Il a ajouté : « On dirait qu’elles considèrent que la vie est une concurrence entre les hommes et les femmes, que l’un doit dominer l’autre et que c’est maintenant au tour des femmes. Certains affirment qu’une carrière est essentielle et que le mariage et les enfants devraient être entièrement facultatifs. Donc, à quoi servent les hommes ? Dans trop de films hollywoodiens, d’émissions télévisées et même de publicités, les hommes sont dépeints comme étant incompétents, immatures ou égocentriques. Cette émasculation culturelle des hommes fait des dégâts. »

Certains hommes, il a expliqué, « trouvent dans ces signaux négatifs une excuse pour éviter d’assumer des responsabilités et pour ne jamais devenir réellement adultes ». Il a ensuite déclaré : « Frères, il ne peut pas en être de même pour nous. Nous, hommes de la prêtrise, avons un rôle essentiel à jouer dans la société, dans le foyer et dans l’Église.
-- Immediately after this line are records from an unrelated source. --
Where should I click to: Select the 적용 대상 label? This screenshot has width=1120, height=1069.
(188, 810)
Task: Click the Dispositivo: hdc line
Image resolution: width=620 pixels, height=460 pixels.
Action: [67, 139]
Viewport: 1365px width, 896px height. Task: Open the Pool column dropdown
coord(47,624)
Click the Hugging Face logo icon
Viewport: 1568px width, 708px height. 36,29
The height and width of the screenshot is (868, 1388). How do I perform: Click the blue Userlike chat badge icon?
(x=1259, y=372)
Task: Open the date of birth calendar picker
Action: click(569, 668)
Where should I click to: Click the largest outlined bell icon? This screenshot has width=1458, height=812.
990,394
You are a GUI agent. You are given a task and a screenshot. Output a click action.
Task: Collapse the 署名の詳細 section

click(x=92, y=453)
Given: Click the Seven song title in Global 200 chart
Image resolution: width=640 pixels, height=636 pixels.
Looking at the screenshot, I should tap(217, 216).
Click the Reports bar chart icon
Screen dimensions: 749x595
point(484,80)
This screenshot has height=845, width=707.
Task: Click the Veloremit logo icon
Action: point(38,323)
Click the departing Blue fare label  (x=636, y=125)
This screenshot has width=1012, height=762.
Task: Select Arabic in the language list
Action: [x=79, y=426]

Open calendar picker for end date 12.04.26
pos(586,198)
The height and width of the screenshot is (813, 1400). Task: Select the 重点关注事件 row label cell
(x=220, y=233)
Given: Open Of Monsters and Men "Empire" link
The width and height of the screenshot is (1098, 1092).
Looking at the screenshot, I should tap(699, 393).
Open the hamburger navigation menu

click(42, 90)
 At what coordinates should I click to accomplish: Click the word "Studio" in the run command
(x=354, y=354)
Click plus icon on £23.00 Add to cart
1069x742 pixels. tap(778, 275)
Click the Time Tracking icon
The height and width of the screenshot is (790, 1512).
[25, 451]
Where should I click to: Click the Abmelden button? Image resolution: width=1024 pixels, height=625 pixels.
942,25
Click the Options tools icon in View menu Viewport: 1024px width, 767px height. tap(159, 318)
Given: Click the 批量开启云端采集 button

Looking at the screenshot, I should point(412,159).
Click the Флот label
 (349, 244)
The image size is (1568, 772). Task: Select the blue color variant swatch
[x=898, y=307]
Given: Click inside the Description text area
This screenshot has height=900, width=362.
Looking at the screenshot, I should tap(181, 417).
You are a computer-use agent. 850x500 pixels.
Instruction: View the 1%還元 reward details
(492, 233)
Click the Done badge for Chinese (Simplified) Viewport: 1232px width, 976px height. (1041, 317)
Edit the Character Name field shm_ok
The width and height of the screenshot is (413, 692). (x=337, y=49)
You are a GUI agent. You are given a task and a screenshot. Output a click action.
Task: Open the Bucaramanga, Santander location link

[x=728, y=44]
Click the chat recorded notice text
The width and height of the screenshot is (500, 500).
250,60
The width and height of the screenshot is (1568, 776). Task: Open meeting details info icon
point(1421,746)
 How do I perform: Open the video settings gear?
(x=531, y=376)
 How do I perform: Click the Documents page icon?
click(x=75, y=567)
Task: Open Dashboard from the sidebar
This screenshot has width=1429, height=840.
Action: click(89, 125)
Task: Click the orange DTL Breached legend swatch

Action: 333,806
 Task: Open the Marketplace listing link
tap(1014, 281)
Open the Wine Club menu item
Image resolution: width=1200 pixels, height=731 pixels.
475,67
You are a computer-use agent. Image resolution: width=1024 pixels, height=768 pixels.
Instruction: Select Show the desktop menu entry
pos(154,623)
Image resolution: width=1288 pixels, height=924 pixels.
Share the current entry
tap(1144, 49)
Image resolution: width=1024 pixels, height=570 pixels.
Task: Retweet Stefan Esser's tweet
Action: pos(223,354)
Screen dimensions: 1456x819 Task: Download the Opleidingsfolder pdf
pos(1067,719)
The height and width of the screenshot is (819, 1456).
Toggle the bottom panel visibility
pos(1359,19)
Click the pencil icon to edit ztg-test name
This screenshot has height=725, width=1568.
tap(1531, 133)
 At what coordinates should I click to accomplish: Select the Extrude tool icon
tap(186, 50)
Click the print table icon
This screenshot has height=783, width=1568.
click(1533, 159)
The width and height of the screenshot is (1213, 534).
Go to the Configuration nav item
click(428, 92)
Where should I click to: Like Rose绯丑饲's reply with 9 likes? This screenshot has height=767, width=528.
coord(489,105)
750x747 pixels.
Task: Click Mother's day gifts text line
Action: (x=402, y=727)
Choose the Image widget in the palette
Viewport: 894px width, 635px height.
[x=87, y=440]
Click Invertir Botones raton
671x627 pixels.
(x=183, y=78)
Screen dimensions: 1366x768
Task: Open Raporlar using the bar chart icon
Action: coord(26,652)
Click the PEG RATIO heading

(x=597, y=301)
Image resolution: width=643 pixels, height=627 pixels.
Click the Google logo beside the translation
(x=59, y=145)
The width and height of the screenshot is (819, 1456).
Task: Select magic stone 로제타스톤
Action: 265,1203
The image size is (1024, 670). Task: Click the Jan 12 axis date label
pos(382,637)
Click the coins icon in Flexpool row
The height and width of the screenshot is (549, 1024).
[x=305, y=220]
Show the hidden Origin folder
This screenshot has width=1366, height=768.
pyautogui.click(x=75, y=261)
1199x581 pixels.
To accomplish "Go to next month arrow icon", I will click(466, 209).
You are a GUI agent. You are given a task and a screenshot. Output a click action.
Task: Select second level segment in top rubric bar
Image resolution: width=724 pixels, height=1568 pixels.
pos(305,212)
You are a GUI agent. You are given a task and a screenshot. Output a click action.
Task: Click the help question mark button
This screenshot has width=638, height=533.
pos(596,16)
Mais nous devons être des hommes à qui les femmes peuvent faire confiance, à qui les enfants peuvent faire confiance, à qui Dieu peut faire confiance.

Un objectif principal de l’Église est de perfectionner et exalter la famille. Les saints des derniers jours sont conscients d’avoir dans leur foyer une responsabilité sacrée à l’égard de leur famille. Les membres fidèles s’efforcent de bâtir leur foyer dans la condition mortelle sur le modèle de leur premier foyer, leur foyer céleste. Une famille dirigée par un juste détenteur de la prêtrise est l’unité spirituelle la plus noble qui puisse exister sur la terre.

Dans un document qui semble plus sage et plus prophétique avec chaque jour qui passe, la Première Présidence et le Collège des douze apôtres ont déclaré en 1995 : « Le mariage entre l’homme et la femme est essentiel à son plan éternel [de Dieu]. Les enfants ont le droit de naître dans les liens du mariage et d’être élevés par un père et une mère qui honorent leurs vœux de mariage dans la fidélité totale. Par décret divin, le père doit présider sa famille dans l’amour et la droiture, et a la responsabilité de pourvoir aux besoins vitaux et à la protection de sa famille. La mère a pour première responsabilité d’élever ses enfants. Dans ces responsabilités sacrées, le père et la mère ont l’obligation de s’aider en qualité de partenaires égaux. Un handicap, la mort ou d’autres circonstances peuvent nécessiter une adaptation particulière. La famille élargie doit apporter son soutien quand cela est nécessaire » (« La famille : Déclaration au monde, Le Liahona, novembre 2010, p. 129).

Dans son discours de conférence générale, frère Christofferson a mentionné un certain nombre de points sur lesquels les détenteurs de la prêtrise sont tenus d’être à la hauteur de leurs responsabilités, notamment : l’instruction, la vie de famille, le service, l’œuvre missionnaire et la rédemption des morts. Nous soutenons ses exhortations et en même temps faisons appel aux hommes, aux femmes et aux enfants pour qu’ils respectent et honorent le rôle divin de la paternité.